Бараны популярны не менее мышей и лягушек и тоже готовы к войне, что уже несомненный признак всеобщего прогресса. Овечья шерсть густа и приятна на ощупь, рога у баранов полукружьями и шершавы, глаза сонны и не отражают даже боли, себя считают венцом творения, практикой утвержденным. Баран, если верить литературе, а источников множество, это миссия. Даже когда человек миссия, страшновато, что уж говорить о баранах. Однако к делу, найти, здесь и не только, мораль, потребуются усилия.

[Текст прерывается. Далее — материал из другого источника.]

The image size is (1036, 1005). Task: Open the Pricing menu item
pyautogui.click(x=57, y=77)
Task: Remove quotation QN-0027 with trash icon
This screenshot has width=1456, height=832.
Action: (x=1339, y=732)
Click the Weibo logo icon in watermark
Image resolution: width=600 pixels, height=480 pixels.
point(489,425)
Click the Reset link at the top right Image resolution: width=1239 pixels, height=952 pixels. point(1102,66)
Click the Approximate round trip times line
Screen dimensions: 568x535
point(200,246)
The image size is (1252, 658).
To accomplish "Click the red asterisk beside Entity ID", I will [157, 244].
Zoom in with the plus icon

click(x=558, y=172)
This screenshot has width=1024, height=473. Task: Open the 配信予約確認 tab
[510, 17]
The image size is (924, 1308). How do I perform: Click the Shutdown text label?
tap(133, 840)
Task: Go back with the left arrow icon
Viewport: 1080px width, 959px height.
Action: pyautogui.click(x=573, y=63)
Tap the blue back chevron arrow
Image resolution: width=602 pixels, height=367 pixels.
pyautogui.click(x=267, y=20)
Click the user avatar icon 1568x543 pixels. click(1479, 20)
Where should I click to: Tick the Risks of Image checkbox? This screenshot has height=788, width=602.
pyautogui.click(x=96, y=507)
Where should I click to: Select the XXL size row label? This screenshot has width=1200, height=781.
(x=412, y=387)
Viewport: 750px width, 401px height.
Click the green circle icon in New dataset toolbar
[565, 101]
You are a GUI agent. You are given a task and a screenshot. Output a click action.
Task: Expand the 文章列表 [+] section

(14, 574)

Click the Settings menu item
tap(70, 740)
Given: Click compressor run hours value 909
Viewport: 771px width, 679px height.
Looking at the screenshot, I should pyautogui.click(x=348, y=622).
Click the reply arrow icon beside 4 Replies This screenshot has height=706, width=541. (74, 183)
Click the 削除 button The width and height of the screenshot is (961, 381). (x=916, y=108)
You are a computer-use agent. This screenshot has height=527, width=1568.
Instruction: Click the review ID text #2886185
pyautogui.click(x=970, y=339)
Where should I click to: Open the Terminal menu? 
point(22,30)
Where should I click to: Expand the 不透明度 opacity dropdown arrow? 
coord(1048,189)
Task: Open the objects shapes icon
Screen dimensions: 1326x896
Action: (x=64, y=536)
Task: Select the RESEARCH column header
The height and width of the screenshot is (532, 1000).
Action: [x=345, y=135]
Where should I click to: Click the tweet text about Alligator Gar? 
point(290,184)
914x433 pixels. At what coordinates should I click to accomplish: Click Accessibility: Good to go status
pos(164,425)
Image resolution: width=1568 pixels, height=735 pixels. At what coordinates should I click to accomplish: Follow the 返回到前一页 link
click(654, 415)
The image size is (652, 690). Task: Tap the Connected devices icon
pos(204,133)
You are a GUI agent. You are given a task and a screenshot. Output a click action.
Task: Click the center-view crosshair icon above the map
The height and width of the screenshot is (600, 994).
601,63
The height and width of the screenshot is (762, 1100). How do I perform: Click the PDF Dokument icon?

Бараны дурно пахнут, им самим, впрочем, это по душе, бараны умеют общаться, и оттого мудры поголовно, блеяние, по их разумению, высшая форма речи, они уверены, что все округ исключительно бараны, иного не дано, в этом убеждении и пребывают, ибо никому до них нет дела, разве что стригалям. Живут и пасутся только стадами, у каждого стада кто-то один считает себя вожаком, и все с этим согласны, на деле стадом управляет овчарка, овчаркой командует пастух, пастухом хозяин и т.д. Стад на свете не счесть, по одному, как правило, барану в каждом, баран-вожак грозен и угрюм, в одиночку же теряется, особенно по дороге на бойню. Все бараны соответствуют мнению о них Бертольта Брехта, с чем сами никак не согласны.
Объять необъятное – увы! Короче, стадо баранов паслось на обширном лугу, очень сочном, лежащем строго на юг от озера. Озеро прелестно, глубоко и чисто. Разве что с легким янтарным оттенком воды и, ясное дело, с мятыми пивными банками, в окурках и головешках по берегам, мусором немногочисленным и общий вид не поганящим. К северу простирался луг столь же сочный - птички, ромашки, стрекозы, благорастворение воздухов, там паслись уже козы во главе, понятно, с козлом. Солнце строго поровну дарило себя югу и северу, овцам и козам. Вожака-барана украшала кличка Пузя, вожака-козла – Даня.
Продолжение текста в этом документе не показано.